In fact, Ketchum would one day accuse the cook of maintaining an unnatural fidelity to Rosie by choosing to be with women who were grossly unlike her. Danny must have written Ketchum about Carmella, and the boy probably said she was big, because the cook had been careful—in his letters to his old friend—to make no mention of his new girlfriend’s size, or the color of her eyes. Dominic would tell Ketchum next to nothing about Angel’s mother and his developing relationship with her. Dominic wouldn’t even respond to Ketchum’s accusatory letter, but the cook was angry that the logger had criticized his apparent taste in women. At the time, Ketchum was still with Six-Pack Pam—speaking of women
opposite
to Cousin Rosie!

To remember Pam, Dominic needed only to look in a mirror, where the scar on his lower lip would remain very noticeable long after the night Six-Pack attacked him. It would be a surprise to Dominic Del Popolo, né Baciagalupo, that Ketchum and Six-Pack would last as a couple for very long. But they would be together for a few years longer than Dominic had been with Injun Jane—even a
little
longer than the cook would manage to stay with Carmella Del Popolo, Angel’s large but lovely mom.

THE FIRST MORNING
father and son would wake up in Boston, it was to the tantalizing sounds of Carmella having a bath in her small kitchen. Respecting the woman’s privacy, Dominic and young Dan lay in their beds while Carmella performed her seductive-sounding ablutions; unbeknownst to them, she’d put a third and fourth pasta pot of water on the stove, and these would soon be coming to a near boil. “There’s plenty of hot water!” she called to them. “Who wants the next bath?”

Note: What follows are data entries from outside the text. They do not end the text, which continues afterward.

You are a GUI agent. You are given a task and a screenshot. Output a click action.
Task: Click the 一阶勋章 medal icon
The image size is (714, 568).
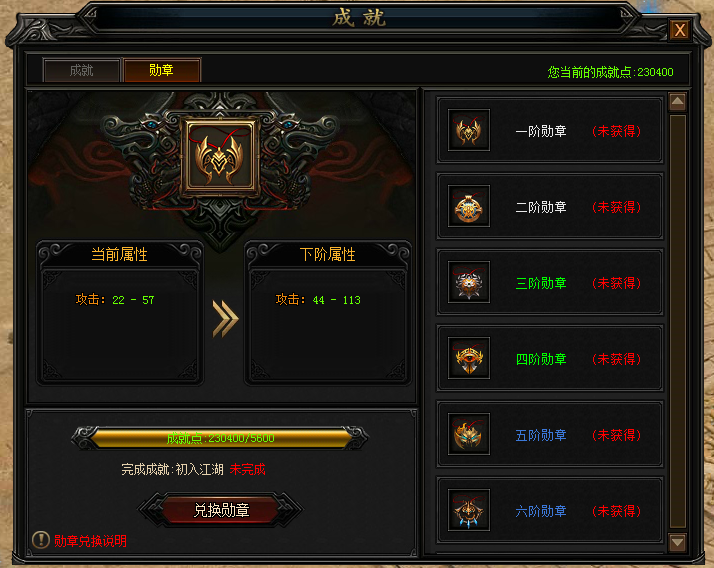pyautogui.click(x=469, y=130)
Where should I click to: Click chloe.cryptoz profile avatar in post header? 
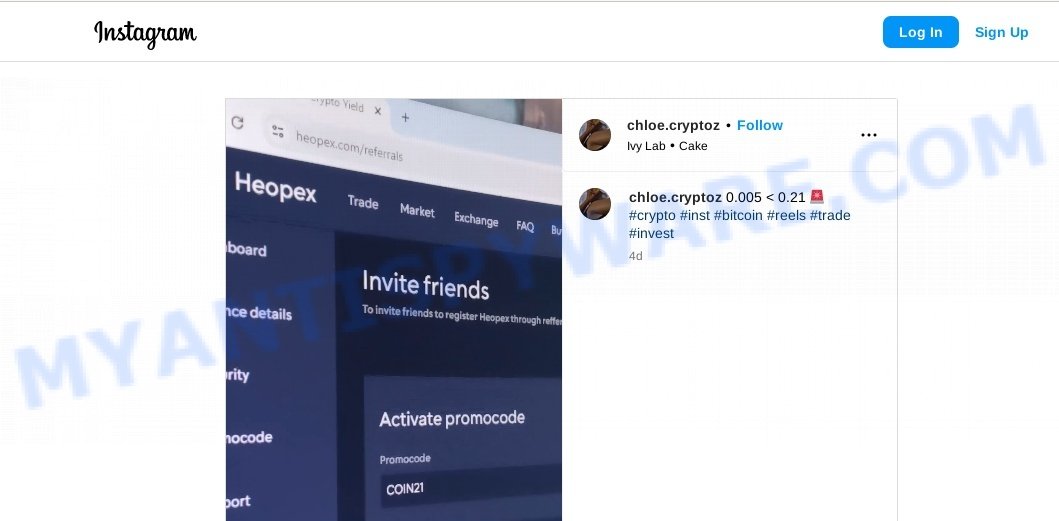(x=595, y=135)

Because the cook had already been thinking about how he might fit, albeit snugly, in the same big bathtub with Carmella Del Popolo, Dominic somewhat insensitively suggested that he and Daniel could share a bath—he meant the same bathwater—an idea that the twelve-year-old found repellent. “No, Dad!” the boy called, from the narrow bed in Angel’s room.

They could hear Carmella as the heavy woman rose dripping from the bathtub. “I know boys Danny’s age—they need
some privacy!”
she said.

Yes, young Dan thought—not fully understanding that he would soon need
more
privacy from his dad and Carmella. After all, Danny was almost a teenager. While they wouldn’t live together for long in the cold-water flat on Charter Street with the big bathtub in the small kitchen and an absurdly small water closet (with just a curtain, instead of a door)—the so-called WC contained only a toilet and a diminutive sink with a mirror above it—the apartment they would move into wasn’t much larger, or half private enough for a
teenage
Daniel Baciagalupo, though it did have hot water. It would be another walk-up on what would one day be called Wesley Place—an alley that ran alongside the Caffè Vittoria—and in addition to having two bedrooms, there was a full-size bathroom with both a tub and a shower (and an actual door), and the kitchen was large enough for a table with six chairs.

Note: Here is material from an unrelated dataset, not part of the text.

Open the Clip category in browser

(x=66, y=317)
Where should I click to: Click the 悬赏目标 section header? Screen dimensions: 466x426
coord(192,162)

Still, the bedrooms were next to each other; in the North End, there was nothing they could afford that was at all comparable to the spaciousness of the second floor of the cookhouse in Twisted River. And Danny was already too old to overhear his father and Carmella trying to keep their lovemaking quiet—certainly after the boy, with his excitable imagination, had heard and seen his dad and Injun Jane
doing it
.

The cook and Carmella, with young Dan increasingly aware of himself as the
surrogate
Angel, had an acceptable living arrangement, but it was not one that would last. It would soon be time for the teenager to create a little distance between himself and his dad—and, as he grew older, Danny was made more uncomfortable by another problem.

If he had once suffered from a presexual state of arousal, first inspired by Jane and then by Six-Pack Pam, the teenager could find no relief from his deepening desire for Carmella Del Popolo—his dad’s “Injun replacement,” as Ketchum called her. Danny’s attraction to Carmella was a more troubling problem than the privacy issues.